La France dénonce la condamnation le 13 mars par un tribunal militaire syrien d’Ali Abdallah, écrivain et journaliste de 61 ans, à un an et demi de prison, et demande sa libération, a déclaré lundi le ministère des Affaires étrangères.
« La France condamne le verdict » et « regrette que les diplomates, notamment européens, n’aient pas été autorisés à assister à son procès », a affirmé lors d’un point-presse le porte-parole du ministère, Bernard Valero.
« Après la libération de Haytham el Maleh (avocat et défenseur des droits de l’Homme) le 8 mars, la France appelle à la libération de Ali Abdallah et de tous les prisonniers détenus en Syrie en raison de leurs opinions ou de leurs actions en faveur de la défense des droits de l’Homme », a-t-il ajouté.
« La France appelle la Syrie à mettre en oeuvre les engagements internationaux auxquels elle a souscrit en matière de droits de l’Homme, en particulier s’agissant de la liberté d’opinion et d’expression et du droit à un procès juste et équitable », a souligné Bernard Valero.
Un tribunal militaire en Syrie a condamné dimanche l’opposant et écrivain syrien Ali Abdallah à un an et demi de prison pour avoir « mis à mal les relations de la Syrie avec un pays étranger », selon des organisations de défense des droits de l’Homme.

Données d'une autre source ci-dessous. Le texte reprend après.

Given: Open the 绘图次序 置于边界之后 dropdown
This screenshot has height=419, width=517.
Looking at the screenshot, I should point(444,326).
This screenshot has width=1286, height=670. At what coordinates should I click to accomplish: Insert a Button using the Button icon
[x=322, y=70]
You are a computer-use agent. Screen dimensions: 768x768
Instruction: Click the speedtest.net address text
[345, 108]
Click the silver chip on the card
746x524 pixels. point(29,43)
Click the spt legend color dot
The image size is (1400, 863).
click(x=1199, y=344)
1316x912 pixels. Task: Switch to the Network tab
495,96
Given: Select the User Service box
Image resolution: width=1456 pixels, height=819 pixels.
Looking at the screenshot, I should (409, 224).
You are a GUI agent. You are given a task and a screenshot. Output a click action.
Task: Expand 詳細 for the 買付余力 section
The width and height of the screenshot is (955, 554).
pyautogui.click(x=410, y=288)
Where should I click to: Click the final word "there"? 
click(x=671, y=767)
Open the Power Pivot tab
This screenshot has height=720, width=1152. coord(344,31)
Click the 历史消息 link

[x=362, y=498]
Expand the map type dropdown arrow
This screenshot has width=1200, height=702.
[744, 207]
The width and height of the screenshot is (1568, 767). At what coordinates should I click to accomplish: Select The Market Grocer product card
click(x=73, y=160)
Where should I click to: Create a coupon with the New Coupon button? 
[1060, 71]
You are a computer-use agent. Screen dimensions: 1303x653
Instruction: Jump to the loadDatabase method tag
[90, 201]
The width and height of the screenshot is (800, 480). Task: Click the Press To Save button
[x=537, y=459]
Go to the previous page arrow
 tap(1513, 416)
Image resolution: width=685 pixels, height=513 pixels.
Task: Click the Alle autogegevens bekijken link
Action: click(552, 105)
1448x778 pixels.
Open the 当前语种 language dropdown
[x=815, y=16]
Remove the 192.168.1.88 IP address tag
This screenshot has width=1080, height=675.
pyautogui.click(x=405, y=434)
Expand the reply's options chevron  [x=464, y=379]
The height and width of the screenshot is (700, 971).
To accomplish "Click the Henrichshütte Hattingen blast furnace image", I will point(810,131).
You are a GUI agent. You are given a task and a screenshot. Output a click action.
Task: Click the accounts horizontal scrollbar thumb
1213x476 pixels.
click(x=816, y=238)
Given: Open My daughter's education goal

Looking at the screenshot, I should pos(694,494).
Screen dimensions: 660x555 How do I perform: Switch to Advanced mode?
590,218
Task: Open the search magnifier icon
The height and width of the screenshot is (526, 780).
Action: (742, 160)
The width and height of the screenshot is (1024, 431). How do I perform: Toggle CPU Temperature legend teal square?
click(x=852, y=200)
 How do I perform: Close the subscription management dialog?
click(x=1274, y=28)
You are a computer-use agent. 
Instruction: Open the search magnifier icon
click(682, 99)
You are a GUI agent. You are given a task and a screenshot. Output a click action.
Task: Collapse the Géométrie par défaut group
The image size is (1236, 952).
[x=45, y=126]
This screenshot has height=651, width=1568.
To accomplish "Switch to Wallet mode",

Le tribunal a condamné initialement M. Abdallah à une peine de trois ans de prison ferme, qui a été ensuite réduite de moitié.
M. Abdallah a été jugé pour des déclarations faites en prison concernant les relations libano-syriennes et les fraudes électorales commises selon lui par le gouvernement iranien en 2009, d’après une ONG.